--- start ---

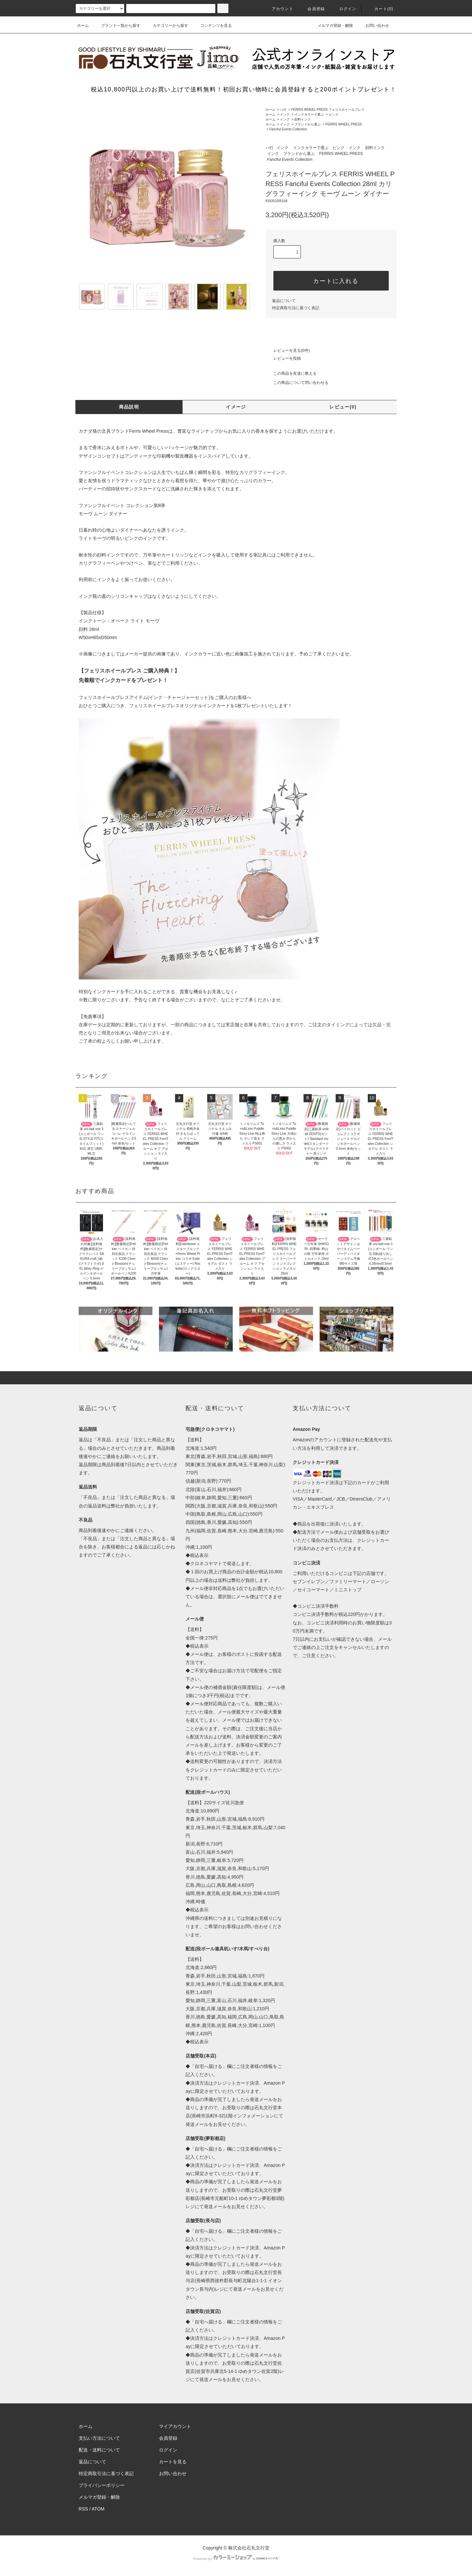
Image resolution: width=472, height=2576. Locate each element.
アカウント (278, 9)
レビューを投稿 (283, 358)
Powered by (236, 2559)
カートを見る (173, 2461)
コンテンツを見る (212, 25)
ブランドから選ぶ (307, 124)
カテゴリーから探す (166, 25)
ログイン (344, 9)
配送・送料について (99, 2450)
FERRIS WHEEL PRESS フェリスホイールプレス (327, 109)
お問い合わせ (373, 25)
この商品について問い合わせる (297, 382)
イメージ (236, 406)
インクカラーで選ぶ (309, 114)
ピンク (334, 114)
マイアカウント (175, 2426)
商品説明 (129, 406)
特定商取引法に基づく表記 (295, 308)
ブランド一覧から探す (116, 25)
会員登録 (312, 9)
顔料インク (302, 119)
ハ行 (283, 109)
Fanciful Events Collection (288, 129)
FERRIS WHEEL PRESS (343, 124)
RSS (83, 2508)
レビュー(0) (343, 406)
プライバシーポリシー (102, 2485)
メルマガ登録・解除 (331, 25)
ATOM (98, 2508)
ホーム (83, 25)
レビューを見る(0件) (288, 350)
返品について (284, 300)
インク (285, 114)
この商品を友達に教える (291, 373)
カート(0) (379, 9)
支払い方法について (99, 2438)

--- end ---

_PROBLEM DETAILS_. Rewrite all the records, changing every "FERRIS WHEEL PRESS" to "Ferris Wheel Press" and keeping everything else the same. Leave the pictures out.

_TASK ANSWER_.
Image resolution: width=472, height=2576. Locate each element.
アカウント (278, 9)
レビューを投稿 (283, 358)
Powered by (236, 2559)
カートを見る (173, 2461)
コンテンツを見る (212, 25)
ブランドから選ぶ (307, 124)
カテゴリーから探す (166, 25)
ログイン (344, 9)
配送・送料について (99, 2450)
Ferris Wheel Press フェリスホイールプレス (327, 109)
お問い合わせ (373, 25)
この商品について問い合わせる (297, 382)
イメージ (236, 406)
インクカラーで選ぶ (309, 114)
ピンク (334, 114)
マイアカウント (175, 2426)
商品説明 (129, 406)
特定商取引法に基づく表記 (295, 308)
ブランド一覧から探す (116, 25)
会員登録 (312, 9)
顔料インク (302, 119)
ハ行 (283, 109)
Fanciful Events Collection (288, 129)
Ferris Wheel Press (343, 124)
RSS (83, 2508)
レビュー(0) (343, 406)
プライバシーポリシー (102, 2485)
メルマガ登録・解除 (331, 25)
ATOM (98, 2508)
ホーム (83, 25)
レビューを見る(0件) (288, 350)
返品について (284, 300)
インク (285, 114)
この商品を友達に教える (291, 373)
カート(0) (379, 9)
支払い方法について (99, 2438)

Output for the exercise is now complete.